Shawn Turner, the current director of communications for National Intelligence, provided a statement to the Guardian on the program.
“The internet metadata collection program authorized by the Fisa court was discontinued in 2011 for operational and resource reasons and has not been restarted…
“The program was discontinued by the executive branch as the result of an interagency review,” Turner continued. He would not elaborate further.
However, while this particular program did end, others continued, and while Greenwald and Ackerman explain there is “no reference to any specific program currently collecting purely domestic internet metadata in bulk” in top-secret NSA documents, the Special Sources Operations division within the agency announced only last December that it had a “new capability” to be able to collect “more than half of the internet traffic it intercepts.”
This particular program is referred to as the “One-End Foreign (1EF) solution,” because it collects metadata where one end of the communications is from outside the United States, and the other end is from within. The program has the bizarre, palindromic nickname “EvilOlive,” while another program, labeled “Shell Trumpet,” was touted last December as having “processed its one trillionth metadata record.”
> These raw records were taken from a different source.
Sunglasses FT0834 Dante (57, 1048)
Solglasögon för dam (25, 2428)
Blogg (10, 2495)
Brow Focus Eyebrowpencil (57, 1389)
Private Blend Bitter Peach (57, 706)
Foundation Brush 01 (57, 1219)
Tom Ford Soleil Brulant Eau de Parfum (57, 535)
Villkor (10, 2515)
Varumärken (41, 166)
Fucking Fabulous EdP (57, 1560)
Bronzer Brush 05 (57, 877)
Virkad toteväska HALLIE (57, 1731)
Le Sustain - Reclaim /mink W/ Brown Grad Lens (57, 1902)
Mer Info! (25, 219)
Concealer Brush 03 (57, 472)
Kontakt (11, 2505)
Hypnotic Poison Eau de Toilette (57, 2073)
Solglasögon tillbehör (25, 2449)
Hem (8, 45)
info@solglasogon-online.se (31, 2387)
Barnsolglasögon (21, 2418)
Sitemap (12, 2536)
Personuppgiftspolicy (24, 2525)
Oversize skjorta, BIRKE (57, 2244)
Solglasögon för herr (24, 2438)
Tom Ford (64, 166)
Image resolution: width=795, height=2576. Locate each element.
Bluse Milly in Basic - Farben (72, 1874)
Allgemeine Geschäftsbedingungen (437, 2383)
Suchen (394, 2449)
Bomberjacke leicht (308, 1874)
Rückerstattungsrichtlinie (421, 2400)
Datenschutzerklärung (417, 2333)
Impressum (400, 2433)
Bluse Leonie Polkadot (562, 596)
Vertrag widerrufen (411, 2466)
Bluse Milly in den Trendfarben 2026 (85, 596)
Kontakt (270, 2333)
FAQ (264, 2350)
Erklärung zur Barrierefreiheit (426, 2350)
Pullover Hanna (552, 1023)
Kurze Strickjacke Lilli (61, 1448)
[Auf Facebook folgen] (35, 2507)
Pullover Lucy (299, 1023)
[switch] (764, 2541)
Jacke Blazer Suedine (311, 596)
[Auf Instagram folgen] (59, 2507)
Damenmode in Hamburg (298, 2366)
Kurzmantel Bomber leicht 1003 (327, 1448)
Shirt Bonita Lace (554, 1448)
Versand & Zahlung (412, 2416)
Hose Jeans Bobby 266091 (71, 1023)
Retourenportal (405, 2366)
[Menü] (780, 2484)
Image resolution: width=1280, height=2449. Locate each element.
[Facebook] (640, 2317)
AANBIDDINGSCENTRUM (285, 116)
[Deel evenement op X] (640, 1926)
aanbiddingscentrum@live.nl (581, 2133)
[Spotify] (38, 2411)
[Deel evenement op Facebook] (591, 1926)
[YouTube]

Explaining that the five-year old program “began as a near-real-time metadata analyzer … for a classic collection system”, the SSO official noted: “In its five year history, numerous other systems from across the Agency have come to use ShellTrumpet’s processing capabilities for performance monitoring” and other tasks, such as “direct email tip alerting.”
Almost half of those trillion pieces of internet metadata were processed in 2012, the document detailed: “though it took five years to get to the one trillion mark, almost half of this volume was processed in this calendar year”.